Queer Medicine

“Queer people don’t grow up as ourselves, we grow up playing a version of ourselves that sacrifices authenticity to minimise humiliation & prejudice. The massive task of our adult lives is to unpick which parts of ourselves are truly us & which parts we’ve created to protect us.”

This tweet from Alexander Leon recently went viral and is testimony to the many, many struggles queer people face in claiming their identities in the face of prejudice, ignorance and violence. He went on to say:

“It’s massive and existential and difficult. But I’m convinced that being confronted with the need for profound self-discovery so explicitly (and often early in life!) is a gift in disguise. We come out the other end wiser & truer to ourselves. Some cis/het people never get there.”

And that last sentence, “Some cis/het people never get there”, really stands out for me as many cis/het people never get the chance to profoundly explore their identities beyond the aggressive and shaming narratives of patriarchal heternormativity telling them the sort of lives they should be living, the sort of salaries they should be earning, houses they should be buying, gender roles they should be conforming to etc.
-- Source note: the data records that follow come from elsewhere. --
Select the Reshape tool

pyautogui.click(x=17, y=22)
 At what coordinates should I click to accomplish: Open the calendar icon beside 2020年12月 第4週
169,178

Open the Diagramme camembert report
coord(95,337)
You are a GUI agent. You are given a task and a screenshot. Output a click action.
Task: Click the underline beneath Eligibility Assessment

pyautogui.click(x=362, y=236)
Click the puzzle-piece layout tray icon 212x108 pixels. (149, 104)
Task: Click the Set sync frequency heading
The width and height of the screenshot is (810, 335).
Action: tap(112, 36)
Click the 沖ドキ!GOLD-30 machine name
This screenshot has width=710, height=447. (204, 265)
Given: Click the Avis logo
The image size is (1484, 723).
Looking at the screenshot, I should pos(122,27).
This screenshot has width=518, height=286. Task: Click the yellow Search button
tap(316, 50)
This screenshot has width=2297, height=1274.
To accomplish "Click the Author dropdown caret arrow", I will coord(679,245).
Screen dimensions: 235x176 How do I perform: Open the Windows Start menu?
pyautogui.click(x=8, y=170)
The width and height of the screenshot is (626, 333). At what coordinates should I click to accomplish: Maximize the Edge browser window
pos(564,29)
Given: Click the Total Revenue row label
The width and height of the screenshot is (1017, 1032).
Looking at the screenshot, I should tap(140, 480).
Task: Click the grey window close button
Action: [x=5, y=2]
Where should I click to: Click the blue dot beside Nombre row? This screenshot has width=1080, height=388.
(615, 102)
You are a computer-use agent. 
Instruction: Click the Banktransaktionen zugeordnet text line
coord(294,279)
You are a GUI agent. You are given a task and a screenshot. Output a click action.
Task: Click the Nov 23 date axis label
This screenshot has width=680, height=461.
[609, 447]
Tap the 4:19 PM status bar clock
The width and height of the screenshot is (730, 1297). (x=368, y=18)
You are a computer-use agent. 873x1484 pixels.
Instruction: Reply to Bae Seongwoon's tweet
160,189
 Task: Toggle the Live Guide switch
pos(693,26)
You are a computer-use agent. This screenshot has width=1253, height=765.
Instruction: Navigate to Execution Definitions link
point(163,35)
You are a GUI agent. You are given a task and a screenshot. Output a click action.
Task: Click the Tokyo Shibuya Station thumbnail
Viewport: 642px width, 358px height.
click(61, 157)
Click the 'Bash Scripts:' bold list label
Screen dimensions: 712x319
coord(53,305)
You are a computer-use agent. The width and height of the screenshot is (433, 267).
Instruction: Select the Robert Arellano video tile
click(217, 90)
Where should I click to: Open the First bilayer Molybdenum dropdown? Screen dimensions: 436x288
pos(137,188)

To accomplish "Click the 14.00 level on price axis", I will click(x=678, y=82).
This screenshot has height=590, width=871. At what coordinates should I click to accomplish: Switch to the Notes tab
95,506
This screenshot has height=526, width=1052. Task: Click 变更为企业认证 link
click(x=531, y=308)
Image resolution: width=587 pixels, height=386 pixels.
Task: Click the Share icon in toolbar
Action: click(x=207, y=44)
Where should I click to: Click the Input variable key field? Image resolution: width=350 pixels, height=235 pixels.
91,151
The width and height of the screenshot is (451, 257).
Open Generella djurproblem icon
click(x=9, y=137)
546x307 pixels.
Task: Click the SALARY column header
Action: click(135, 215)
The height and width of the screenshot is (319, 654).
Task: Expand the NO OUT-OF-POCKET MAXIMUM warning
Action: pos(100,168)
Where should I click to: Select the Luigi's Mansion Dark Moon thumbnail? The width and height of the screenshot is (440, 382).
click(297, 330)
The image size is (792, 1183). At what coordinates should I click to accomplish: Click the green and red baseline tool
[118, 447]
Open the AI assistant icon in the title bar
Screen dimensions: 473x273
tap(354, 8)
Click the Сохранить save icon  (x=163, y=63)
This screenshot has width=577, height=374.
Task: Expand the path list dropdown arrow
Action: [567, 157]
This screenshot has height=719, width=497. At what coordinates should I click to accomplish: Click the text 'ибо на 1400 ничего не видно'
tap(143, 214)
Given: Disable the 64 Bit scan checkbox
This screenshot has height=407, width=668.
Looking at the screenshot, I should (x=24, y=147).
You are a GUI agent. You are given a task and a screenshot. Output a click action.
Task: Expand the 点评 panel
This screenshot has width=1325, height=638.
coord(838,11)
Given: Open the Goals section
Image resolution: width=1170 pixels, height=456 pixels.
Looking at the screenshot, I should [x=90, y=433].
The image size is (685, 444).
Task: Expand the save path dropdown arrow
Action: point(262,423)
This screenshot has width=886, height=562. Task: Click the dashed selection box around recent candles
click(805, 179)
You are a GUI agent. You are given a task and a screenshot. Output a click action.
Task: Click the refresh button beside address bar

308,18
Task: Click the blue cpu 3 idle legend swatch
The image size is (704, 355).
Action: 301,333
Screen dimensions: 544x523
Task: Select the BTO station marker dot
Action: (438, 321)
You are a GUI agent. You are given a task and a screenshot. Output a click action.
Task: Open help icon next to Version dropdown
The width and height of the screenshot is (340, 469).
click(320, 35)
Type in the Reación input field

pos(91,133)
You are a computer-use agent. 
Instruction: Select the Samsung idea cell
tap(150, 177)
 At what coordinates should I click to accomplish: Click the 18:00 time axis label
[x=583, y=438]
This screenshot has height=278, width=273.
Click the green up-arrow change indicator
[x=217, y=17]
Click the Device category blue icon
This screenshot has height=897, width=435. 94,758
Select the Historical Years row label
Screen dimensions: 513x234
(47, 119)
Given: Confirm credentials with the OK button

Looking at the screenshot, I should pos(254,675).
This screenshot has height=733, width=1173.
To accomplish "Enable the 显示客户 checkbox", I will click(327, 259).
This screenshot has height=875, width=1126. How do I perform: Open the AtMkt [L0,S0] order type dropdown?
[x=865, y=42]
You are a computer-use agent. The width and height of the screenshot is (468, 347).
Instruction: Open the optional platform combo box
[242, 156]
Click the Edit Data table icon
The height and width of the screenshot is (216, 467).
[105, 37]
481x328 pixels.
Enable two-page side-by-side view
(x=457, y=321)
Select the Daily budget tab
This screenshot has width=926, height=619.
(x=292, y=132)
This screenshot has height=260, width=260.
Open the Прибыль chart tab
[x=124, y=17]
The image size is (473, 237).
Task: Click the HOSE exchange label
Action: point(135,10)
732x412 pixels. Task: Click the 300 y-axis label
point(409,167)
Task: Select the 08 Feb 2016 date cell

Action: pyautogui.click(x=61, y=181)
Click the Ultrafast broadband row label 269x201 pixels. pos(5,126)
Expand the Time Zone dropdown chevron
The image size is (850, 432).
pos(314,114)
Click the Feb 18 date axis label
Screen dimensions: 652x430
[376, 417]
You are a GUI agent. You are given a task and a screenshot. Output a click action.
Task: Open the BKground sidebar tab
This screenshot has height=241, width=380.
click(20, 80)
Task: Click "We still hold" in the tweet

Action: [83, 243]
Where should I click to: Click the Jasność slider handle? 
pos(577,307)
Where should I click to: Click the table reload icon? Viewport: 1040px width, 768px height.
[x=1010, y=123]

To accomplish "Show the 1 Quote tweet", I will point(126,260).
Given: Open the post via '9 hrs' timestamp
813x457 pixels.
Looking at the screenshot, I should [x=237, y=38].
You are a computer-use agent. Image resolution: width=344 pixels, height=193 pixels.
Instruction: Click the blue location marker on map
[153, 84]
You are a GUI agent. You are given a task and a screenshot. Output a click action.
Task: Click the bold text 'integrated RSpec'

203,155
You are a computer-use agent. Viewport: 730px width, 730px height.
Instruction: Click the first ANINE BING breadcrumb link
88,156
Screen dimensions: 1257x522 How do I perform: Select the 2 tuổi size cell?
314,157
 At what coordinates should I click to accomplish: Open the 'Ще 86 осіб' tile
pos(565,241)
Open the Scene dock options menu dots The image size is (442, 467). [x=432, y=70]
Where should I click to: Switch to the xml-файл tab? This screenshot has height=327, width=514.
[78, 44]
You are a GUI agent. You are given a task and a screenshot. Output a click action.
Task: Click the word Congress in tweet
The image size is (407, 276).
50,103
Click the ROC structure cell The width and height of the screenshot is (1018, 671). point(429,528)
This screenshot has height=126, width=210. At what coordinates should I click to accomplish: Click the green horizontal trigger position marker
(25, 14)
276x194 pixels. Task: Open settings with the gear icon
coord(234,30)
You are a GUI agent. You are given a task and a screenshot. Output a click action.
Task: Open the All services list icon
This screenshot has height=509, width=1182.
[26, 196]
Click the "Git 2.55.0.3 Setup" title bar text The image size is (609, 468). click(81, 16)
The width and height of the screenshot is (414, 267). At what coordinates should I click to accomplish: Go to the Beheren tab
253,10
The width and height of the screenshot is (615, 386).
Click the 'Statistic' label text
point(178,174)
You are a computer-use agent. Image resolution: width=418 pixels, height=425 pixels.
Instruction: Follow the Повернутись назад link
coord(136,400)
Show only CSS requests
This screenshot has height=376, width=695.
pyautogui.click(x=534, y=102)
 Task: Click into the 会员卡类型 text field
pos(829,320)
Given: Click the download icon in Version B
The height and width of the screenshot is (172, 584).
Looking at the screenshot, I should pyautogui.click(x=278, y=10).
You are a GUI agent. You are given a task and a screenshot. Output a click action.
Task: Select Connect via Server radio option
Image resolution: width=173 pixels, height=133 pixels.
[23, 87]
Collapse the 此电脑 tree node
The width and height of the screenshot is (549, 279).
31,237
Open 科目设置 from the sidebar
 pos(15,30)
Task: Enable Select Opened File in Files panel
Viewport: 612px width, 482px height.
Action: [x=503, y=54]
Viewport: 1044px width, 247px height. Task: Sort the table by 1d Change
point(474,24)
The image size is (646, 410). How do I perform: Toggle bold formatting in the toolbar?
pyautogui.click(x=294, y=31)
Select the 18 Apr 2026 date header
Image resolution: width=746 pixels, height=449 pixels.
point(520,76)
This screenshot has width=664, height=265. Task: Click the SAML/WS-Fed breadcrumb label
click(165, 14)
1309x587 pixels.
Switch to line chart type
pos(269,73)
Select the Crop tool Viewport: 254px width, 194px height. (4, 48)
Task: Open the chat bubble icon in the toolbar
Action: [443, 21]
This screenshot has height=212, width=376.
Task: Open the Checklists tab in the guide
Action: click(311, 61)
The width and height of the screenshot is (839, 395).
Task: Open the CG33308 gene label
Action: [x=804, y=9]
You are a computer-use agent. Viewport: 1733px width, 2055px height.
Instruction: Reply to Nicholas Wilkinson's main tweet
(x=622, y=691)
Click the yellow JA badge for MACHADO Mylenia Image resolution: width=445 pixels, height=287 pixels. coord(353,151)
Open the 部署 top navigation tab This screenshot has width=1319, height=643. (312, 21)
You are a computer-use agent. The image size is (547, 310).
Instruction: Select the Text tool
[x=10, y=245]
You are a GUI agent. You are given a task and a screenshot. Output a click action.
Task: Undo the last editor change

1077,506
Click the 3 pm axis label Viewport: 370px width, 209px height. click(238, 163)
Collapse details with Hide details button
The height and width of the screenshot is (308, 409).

Whereas, for the queers who make it through the many dark nights of their souls and experience this “profound self-discovery” the results really can be liberating as the bonds that bind us snap and we gain one of the greatest gifts, freedom. We may well still be alone, trying to make it in a world that isn’t ready for us, but our souls are a little less bound and much more free.

I call this queer medicine. It might be bitter to taste (and that’s not even the half of it) but the results are healing. And the irony is that as the heteronorm excludes, kills and ridicules us, queer medicine is an elixir anyone can take, whatever their sexualities and genders. Because we are all capable of profoundly discovering ourselves and that wisdom and truth on the other side of unconditioning is available to us all. Queer medicine does not discriminate, it’s for the taking for everyone, bottoms up.